Next draw was Cahermoyle the first two woods drawing blank, although there was a dead fox outside the first wood, not gun shot marks, probably poisoned by one of the local sheep farmers. Hounds found further on in Cahermoyle in some old woodland, but soon it was evident the pack was split. The main pack hunted left handed out of the wood and over towards the back of Ardagh village, the remainder, 5 couple or so hunted a hare in the opposite direction towards Ardagh golf club. The main pack checked at the back of a housing estate, and not having all hounds, we returned to gather all and continue to the next draw.
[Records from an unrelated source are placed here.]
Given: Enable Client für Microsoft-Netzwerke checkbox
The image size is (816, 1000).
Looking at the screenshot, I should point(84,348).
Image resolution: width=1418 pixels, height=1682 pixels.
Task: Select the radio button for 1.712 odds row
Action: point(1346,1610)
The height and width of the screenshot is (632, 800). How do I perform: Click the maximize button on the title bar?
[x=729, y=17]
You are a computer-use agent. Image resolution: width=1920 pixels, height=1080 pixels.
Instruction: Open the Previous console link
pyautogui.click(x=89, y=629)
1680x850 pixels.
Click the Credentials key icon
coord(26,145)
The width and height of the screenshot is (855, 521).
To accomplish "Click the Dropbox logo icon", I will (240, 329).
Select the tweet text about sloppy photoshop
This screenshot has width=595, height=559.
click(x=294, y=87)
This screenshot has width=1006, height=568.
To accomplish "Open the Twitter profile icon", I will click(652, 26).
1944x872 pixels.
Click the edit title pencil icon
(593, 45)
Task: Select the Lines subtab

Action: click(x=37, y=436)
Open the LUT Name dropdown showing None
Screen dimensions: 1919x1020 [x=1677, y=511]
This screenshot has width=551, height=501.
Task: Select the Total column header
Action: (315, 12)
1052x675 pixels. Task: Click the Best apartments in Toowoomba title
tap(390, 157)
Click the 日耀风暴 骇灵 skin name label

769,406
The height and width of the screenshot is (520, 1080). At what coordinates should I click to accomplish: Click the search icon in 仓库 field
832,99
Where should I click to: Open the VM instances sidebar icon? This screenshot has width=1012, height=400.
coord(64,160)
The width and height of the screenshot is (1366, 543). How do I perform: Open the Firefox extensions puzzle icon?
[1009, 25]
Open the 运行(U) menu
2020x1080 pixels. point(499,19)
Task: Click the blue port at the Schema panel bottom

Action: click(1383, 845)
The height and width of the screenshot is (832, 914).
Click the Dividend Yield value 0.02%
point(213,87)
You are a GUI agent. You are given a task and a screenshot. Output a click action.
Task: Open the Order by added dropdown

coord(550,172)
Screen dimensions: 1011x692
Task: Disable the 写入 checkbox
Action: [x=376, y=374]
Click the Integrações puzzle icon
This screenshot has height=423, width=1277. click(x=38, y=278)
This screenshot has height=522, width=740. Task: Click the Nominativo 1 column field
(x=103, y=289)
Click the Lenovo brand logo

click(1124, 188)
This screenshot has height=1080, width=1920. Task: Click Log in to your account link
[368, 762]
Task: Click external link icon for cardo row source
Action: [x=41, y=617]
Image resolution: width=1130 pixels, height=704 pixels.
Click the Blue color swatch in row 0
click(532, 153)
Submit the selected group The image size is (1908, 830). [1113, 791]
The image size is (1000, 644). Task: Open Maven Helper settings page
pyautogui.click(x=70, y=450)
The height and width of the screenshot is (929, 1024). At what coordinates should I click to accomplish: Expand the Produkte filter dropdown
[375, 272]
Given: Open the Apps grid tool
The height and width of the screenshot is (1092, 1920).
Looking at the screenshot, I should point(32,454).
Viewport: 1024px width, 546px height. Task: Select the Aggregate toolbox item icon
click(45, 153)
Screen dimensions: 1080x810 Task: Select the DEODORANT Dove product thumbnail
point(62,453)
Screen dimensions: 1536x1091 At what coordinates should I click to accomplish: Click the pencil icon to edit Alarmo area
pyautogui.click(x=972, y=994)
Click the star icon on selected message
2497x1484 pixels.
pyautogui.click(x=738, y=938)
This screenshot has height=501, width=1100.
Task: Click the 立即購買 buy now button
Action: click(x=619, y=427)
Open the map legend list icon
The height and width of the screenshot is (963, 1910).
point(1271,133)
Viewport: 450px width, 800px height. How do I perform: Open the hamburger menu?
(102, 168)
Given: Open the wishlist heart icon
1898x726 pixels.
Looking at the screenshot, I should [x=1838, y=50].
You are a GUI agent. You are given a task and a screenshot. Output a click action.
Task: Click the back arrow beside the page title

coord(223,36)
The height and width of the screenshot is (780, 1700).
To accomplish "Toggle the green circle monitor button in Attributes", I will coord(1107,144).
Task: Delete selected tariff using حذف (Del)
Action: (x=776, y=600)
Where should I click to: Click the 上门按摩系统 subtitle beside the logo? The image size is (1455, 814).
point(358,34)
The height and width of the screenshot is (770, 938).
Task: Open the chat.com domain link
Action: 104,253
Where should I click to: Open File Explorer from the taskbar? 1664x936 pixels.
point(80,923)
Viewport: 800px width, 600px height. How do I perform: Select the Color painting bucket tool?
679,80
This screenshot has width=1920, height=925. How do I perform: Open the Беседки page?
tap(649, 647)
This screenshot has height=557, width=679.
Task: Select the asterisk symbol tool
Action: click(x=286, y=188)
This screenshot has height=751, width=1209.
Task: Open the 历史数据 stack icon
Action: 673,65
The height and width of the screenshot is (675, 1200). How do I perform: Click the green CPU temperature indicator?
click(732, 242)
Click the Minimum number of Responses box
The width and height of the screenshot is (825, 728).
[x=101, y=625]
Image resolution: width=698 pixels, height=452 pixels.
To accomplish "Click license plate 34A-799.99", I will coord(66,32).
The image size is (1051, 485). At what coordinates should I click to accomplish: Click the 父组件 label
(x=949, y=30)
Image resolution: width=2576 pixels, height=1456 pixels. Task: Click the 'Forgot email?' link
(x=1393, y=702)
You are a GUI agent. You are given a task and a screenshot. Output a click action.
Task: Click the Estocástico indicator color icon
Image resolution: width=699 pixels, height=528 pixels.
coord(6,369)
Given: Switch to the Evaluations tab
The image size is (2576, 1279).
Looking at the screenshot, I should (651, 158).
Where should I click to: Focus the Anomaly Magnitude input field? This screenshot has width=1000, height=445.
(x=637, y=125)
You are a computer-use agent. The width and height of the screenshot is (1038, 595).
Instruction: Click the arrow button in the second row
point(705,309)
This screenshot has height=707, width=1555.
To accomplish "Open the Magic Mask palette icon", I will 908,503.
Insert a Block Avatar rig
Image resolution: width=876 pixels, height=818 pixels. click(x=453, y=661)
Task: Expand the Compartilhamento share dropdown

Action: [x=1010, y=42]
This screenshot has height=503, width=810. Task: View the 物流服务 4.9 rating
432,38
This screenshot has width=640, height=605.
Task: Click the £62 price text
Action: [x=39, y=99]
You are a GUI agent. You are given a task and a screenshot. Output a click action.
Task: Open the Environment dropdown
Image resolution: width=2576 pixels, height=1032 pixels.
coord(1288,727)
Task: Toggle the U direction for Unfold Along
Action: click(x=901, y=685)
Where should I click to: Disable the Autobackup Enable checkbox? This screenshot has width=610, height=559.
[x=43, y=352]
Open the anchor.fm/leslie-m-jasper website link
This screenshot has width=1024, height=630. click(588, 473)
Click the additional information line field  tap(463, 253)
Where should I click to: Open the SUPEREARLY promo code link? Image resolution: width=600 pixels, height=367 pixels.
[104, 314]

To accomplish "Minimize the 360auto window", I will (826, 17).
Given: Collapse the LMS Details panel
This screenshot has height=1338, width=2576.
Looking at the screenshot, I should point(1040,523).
Next draw was the furze around the water tower between Cahermoyle and Kilcolman, usually a certain find, drew a blank as did the fort opposite at the other side of the road. Next draw was Cussens, hounds were slow to find but a few hounds opened drawing a double ditch. The fox doubled back along the ditch the hounds had just drawn, and up the hill towards where the cars and followers were parked (Christy Carrig well known on the river by many had a birds eye view) and then turned right handed, running down towards Cussens farmyard. Hounds hunted well on past the farmyard and continued on through the bogs at the back of the farmyard before temporarily checking. Bugler, a black and tan harrier, however spoke to the right of the check and soon all hounds were on again, and hunted through the lower part of Ardagh golf club. Upon exiting the golf club hounds hunted up hill towards the fort in which we earlier drew a blank. The fox briefly lay up here, but soon crossed the road, continued towards the forestry plantation at the top of the next hill and then turned back down towards the road, heading for the Fort behind Francis Woulfes farmyard. We were certain he was going to go in. However Francis had his greyhounds loose around the farmyard and hounds hunted by the fort, crossed the road again and hunted back towards Cussens and checked in a field where cattle were outwintered. Christy Carrig and John Flaherty saw the fox going on and into the golf club again, that being only three or four fields from where the hounds checked. It being 4.30 pm at that stage, we decided to call it a day, as we were missing Lasher, a tri colour harrier and we were a long way from the meet.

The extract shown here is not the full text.